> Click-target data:
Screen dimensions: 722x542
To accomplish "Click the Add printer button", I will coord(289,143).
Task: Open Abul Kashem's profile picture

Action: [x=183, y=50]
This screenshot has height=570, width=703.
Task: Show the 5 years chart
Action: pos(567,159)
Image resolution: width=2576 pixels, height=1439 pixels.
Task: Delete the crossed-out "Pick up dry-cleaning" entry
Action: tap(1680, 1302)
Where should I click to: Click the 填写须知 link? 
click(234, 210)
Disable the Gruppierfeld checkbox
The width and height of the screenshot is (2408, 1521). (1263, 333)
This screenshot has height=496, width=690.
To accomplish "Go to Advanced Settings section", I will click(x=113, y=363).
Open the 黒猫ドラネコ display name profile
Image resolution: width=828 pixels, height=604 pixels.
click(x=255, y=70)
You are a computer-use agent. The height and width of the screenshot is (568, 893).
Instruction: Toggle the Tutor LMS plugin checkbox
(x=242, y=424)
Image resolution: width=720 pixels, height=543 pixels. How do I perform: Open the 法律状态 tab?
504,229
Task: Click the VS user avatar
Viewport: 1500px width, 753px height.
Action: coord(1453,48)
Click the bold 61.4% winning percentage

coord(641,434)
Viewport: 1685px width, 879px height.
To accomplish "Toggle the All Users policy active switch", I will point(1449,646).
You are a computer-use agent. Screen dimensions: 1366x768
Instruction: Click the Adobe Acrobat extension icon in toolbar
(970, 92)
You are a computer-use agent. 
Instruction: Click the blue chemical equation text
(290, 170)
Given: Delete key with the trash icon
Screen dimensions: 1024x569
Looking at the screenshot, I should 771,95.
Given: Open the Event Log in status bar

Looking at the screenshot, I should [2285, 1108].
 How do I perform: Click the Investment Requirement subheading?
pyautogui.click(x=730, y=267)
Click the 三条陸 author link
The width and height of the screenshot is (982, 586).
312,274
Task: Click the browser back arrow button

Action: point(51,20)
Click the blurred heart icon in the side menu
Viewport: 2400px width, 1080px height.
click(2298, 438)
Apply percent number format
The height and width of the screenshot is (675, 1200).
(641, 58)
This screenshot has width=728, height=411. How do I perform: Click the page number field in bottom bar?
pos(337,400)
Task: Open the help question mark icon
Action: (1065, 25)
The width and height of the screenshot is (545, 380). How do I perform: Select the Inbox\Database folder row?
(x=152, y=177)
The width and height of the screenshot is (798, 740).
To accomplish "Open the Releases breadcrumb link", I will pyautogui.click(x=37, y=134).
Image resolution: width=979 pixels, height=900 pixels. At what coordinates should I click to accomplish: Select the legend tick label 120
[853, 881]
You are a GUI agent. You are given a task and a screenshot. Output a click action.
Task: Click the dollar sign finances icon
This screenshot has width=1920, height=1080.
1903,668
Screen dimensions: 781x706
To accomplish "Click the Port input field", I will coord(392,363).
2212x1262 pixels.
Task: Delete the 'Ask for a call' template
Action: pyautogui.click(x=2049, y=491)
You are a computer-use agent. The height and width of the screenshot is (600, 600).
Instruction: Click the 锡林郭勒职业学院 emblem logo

> Work instructions: Please copy out, word for word, the entries from the line containing "Screen dimensions: 781x706" through the last line of the entries.

> Response for this exercise:
Screen dimensions: 781x706
To accomplish "Click the Port input field", I will coord(392,363).
2212x1262 pixels.
Task: Delete the 'Ask for a call' template
Action: pyautogui.click(x=2049, y=491)
You are a computer-use agent. The height and width of the screenshot is (600, 600).
Instruction: Click the 锡林郭勒职业学院 emblem logo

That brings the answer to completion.